Di fatto, l’Agenzia delle entrate non rinuncia al suo compito di controllo sulle dichiarazioni dei redditi, e questo è un bene a tutela delle tante aziende corrette.
Ci sono anche le verifiche antimafia
Indipendentemente dall’importo del contributo erogato, le Entrate effettuano anche verifiche mirate per prevenire fenomeni di infiltrazioni criminali: questi controlli sono rafforzati e disciplinati dal protocollo d’intesa sottoscritto tra i ministeri dell’Interno, Economia e l’agenzia delle Entrate.

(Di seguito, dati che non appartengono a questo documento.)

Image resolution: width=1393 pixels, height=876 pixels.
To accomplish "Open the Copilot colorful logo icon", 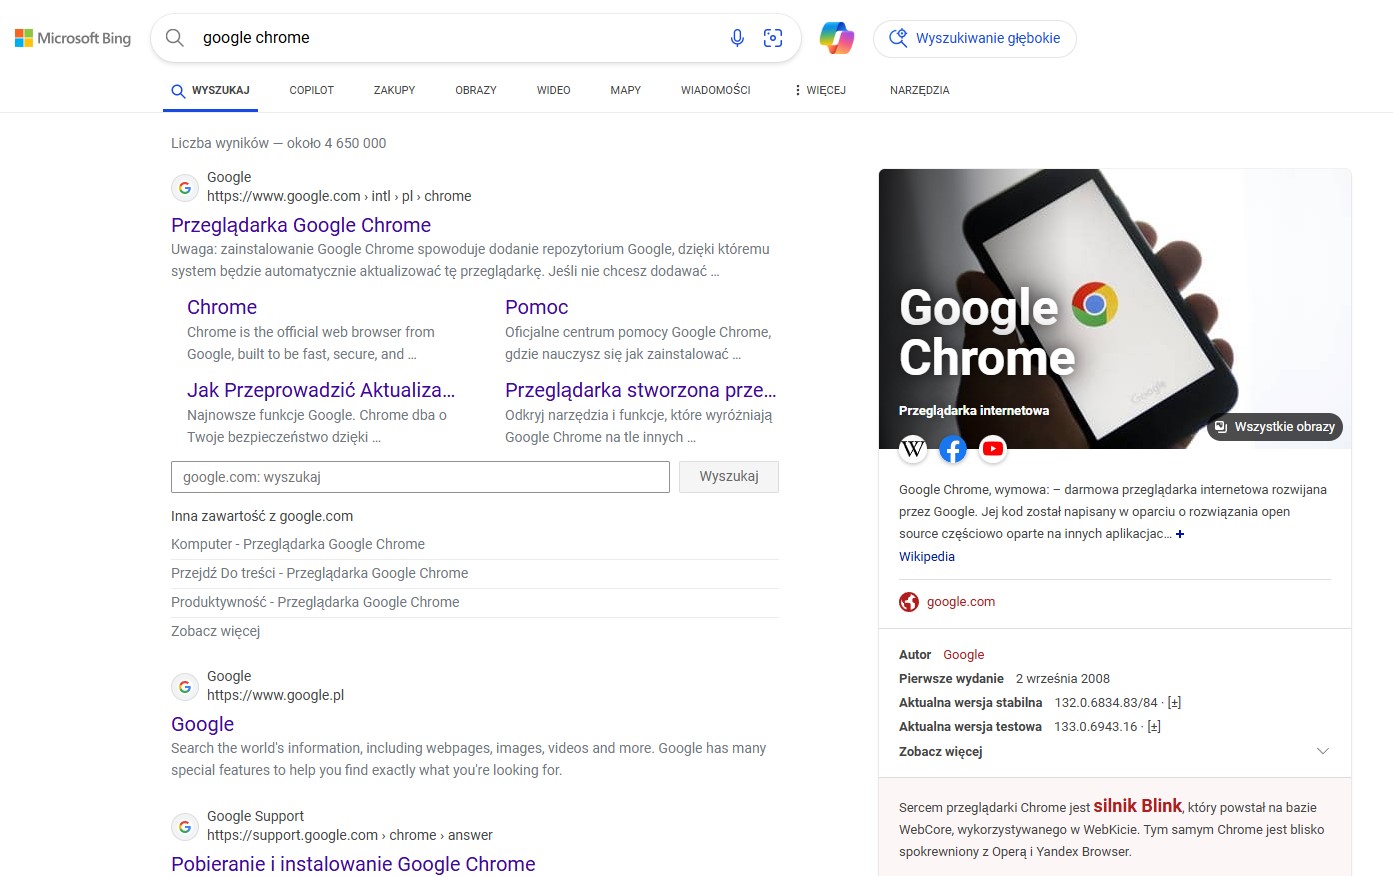I will 837,38.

I dati recuperati nel corso dei controlli possono essere trasmessi alla Guardia di Finanza, per le attività di polizia economico-finanziaria. Un meccanismo di controllo incrociato delle informazioni che nel corso della prima edizione del “fondo perduto” ha consentito al Fisco di bloccare in partenza oltre 160 milioni di euro di indennizzi in odore di frode e denunciare numerosi contribuenti alla procura della Repubblica. Un lavoro di non poco conto se si pensa a come la mafia si stia allargando proprio fra bar e negozi e causa della crisi drammatica del settore.
Fra le sanzioni c'è il penale e il sequestro dei beni
Oltre ai controlli preventivi e a quelli successivi sul diritto al ristoro, nel caso in cui l’indennizzo non sia dovuto, l’Agenzia avvia l’attività di recupero del contributo, con tanto di sanzione minima pari al 100 per cento e massima del 200 per cento delle somme incassate. Per questa sanzione non ci sarà alcuna possibilità di sconto o di definizione agevolata.

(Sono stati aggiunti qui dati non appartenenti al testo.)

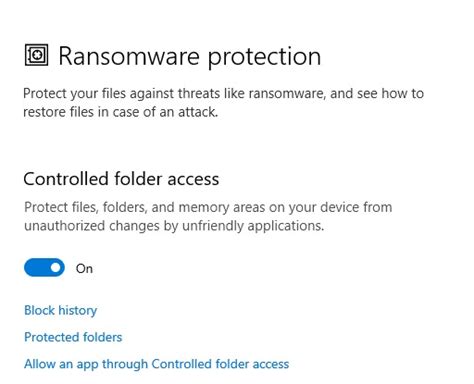This screenshot has height=384, width=474.
Task: Click the Ransomware protection safe icon
Action: click(x=36, y=55)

C’è anche un risvolto penale visto che l’indebita percezione del bonus prevede o la reclusione da 6 mesi a 3 anni o, nel caso di contributo erogato di importo inferiore a 4mila euro, la sanzione amministrativa da 5.164 euro a 25.822 euro, con un massimo di tre volte il contributo indebitamente percepito. In caso di avvenuta erogazione del contributo, si applica la confisca.
La partita Iva che percepisce un contributo a fondo perduto in tutto o in parte non spettante, con la presentazione di istanza di rinuncia, può regolarizzare l’indebita percezione, restituendo spontaneamente il ristoro, gli interessi e versare le sanzioni con applicazione delle riduzioni garantite dal ravvedimento operoso. Il versamento delle somme deve essere eseguito esclusivamente mediante il modello F24, senza possibilità di compensazione.